The gap between hard and soft economic indicators has become a recurring theme, with each pointing to a different outlook, one suggesting stability, the other warning of a possible recession. “A couple years ago, economists, me included, predicted a high possibility of recession,” said NACM Economist Amy Crews Cutts, Ph.D., CBE during an NACM webinar, An Economic Update: What’s Next? “We did see a slowdown at the time; we just never tipped all the way into a a recession. I think that now, the case is even stronger and we will see a recession in the next 12 months. I could be wrong, but I believe the hard data will eventually align with the soft data—it’s only a matter of time.”

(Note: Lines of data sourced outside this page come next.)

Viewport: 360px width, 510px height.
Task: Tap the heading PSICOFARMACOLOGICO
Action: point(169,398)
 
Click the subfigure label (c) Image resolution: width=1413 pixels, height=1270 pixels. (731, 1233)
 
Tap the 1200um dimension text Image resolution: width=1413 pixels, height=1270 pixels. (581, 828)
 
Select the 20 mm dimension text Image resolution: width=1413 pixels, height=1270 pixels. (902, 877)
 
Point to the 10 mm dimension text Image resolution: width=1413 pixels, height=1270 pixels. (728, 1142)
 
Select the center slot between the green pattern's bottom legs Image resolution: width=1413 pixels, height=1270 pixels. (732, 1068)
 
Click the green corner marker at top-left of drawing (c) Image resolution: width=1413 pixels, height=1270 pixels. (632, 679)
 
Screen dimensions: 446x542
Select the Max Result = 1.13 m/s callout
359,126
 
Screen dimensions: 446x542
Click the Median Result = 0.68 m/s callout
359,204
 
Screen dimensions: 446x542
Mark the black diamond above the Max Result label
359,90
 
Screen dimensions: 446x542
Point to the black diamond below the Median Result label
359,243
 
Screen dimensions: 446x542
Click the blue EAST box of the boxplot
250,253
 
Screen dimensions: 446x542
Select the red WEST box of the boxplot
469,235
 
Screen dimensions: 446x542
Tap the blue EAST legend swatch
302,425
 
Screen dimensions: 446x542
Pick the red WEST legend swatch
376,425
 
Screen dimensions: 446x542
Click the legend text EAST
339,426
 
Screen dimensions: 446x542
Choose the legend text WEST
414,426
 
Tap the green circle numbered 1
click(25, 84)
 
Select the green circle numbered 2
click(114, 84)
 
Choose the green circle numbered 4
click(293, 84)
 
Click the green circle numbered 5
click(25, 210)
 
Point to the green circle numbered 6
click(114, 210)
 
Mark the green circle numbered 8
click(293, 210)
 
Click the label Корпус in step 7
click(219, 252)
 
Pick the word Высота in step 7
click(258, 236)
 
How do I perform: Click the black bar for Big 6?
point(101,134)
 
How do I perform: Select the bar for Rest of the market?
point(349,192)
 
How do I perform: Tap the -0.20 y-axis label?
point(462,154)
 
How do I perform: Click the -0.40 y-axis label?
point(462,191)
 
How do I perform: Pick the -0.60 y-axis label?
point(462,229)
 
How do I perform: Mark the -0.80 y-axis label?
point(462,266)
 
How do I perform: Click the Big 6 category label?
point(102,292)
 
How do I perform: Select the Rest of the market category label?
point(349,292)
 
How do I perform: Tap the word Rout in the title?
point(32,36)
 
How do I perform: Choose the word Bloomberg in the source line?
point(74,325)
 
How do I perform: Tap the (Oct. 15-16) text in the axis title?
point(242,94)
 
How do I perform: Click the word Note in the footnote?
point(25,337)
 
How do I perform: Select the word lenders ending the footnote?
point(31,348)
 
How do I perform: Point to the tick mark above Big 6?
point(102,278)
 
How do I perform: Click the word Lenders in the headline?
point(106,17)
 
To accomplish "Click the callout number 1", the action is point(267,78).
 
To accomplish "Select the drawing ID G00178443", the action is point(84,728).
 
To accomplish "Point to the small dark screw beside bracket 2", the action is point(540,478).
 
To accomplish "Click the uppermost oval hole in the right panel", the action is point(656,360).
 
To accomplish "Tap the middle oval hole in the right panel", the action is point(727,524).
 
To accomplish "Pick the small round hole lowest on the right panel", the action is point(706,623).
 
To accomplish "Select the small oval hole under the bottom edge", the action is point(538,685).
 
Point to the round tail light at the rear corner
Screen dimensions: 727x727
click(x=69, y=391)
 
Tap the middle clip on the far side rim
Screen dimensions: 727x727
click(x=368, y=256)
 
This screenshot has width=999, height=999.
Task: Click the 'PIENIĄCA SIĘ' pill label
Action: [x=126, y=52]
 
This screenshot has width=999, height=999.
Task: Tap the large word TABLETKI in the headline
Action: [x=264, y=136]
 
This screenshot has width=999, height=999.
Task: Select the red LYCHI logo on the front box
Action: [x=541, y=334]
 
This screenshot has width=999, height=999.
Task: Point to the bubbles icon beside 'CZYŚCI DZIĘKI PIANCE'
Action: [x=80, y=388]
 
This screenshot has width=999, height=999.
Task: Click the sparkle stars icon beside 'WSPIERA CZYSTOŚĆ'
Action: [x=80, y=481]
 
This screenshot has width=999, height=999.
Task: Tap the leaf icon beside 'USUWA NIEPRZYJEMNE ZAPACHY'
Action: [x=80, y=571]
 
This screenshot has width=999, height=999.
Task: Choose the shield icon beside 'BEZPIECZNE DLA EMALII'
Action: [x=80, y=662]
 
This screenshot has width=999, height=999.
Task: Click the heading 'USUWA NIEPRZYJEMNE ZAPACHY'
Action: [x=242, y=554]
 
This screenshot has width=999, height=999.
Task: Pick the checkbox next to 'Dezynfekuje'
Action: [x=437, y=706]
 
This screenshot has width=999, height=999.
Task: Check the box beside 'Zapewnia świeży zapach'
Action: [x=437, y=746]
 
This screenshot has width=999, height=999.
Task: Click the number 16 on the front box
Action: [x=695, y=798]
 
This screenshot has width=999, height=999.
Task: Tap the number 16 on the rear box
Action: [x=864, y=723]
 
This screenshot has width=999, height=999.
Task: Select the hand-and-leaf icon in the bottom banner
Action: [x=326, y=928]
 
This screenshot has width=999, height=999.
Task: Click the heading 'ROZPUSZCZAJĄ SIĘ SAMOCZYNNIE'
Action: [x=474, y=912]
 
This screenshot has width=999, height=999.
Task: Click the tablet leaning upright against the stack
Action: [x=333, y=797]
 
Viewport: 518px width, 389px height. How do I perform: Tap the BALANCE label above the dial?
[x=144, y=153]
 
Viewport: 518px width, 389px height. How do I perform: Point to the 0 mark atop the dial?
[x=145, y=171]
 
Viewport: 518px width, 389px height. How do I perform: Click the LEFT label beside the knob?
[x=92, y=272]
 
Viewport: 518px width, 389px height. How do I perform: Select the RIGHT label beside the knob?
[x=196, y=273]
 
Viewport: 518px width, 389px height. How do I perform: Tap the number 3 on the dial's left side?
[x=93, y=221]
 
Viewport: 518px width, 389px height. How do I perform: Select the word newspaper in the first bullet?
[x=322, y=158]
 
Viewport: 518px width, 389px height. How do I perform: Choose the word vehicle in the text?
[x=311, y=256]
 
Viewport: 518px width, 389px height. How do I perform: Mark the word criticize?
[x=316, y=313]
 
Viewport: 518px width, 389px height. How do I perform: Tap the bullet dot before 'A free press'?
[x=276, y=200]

Hard data shows stability—for now
The same GDP report that indicated things were running smoothly in the second quarter also shows that business investment and spending (known as “gross private domestic investment” in GDP terms) fell 15.6%, exports declined 1.8%, and imports tumbled 30.3%. This is some of the first hard data to show significant weakness.
Another measure that credit professionals will want to watch is the Conference Board’s U.S. Leading Economic Index (LEI), an early indicator of turning points in the business cycle, which fell by 0.3% in June to 98.8. The LEI’s performance continues to signal a recession for the third consecutive month in June, according to a Conference Board report. “The LEI typically tells us when things are getting weaker before it necessarily shows up in the GDP report, the employment report and other hard data we may be following,” Cutts said.
Meanwhile, the U.S. labor market remains stable. Data from the Conference Board Employment Trends Index (ETI) held steady in June at 107.83, unchanged from the revised May figure. “Recent data ultimately still show a continuation of the recent low-hiring, low-firing environment,” said Mitchell Barnes, economist at The Conference Board. “But the question is to what extent the build-up of uncertainty will translate into a broader softening in activity and labor demand.”
Soft data foreshadow shifts in the economy
Soft data from consumer sentiment and economic surveys reveal that uncertainty remains one of the biggest drags on the economy. According to NACM’s Credit Managers’ Index (CMI) survey, credit professionals report that unclear government policies and trade shifts are making it difficult to plan investments, drastically impacting consumer and business confidence. “Consumers are also becoming more cautious,” Cutts said. “Sentiment improved slightly in June but remains near levels last seen during the 2008 financial crisis.”
Consumer sentiment surveys don’t always reflect actual consumer behavior. Some customers may spend more in times of uncertainty, while others may cut back sharply. However, based on recent survey reports, the general mood is highly pessimistic. “The University of Michigan Consumer Sentiment Index shows that most consumers surveyed are not happy with how things are going,” said Cutts. “These are soft data points, but they’re powerful signals of how people feel about the economy.”
Hard data like GDP, interest rates and market trends reflect concrete outcomes, but often lag the shifts that soft data, such as surveys and expectations, can reveal in real time. “While earlier recession warnings didn’t fully materialize a couple years ago, the underlying stress was apparent,” Cutts said. “NACM members who participate in the CMI survey were indicating stress at that time and they are even louder about it now. I think it will only be a matter of a month or two for the hard data to begin to reflect the warning signs soft indicators have been flashing for some time.”
The bottom line: While recent hard data suggests stability, mounting policy uncertainty, softening labor conditions and rising inflation risks point to economic strain ahead. Credit professionals and business leaders who integrate both hard and soft data into their planning will be best equipped to manage through what comes next.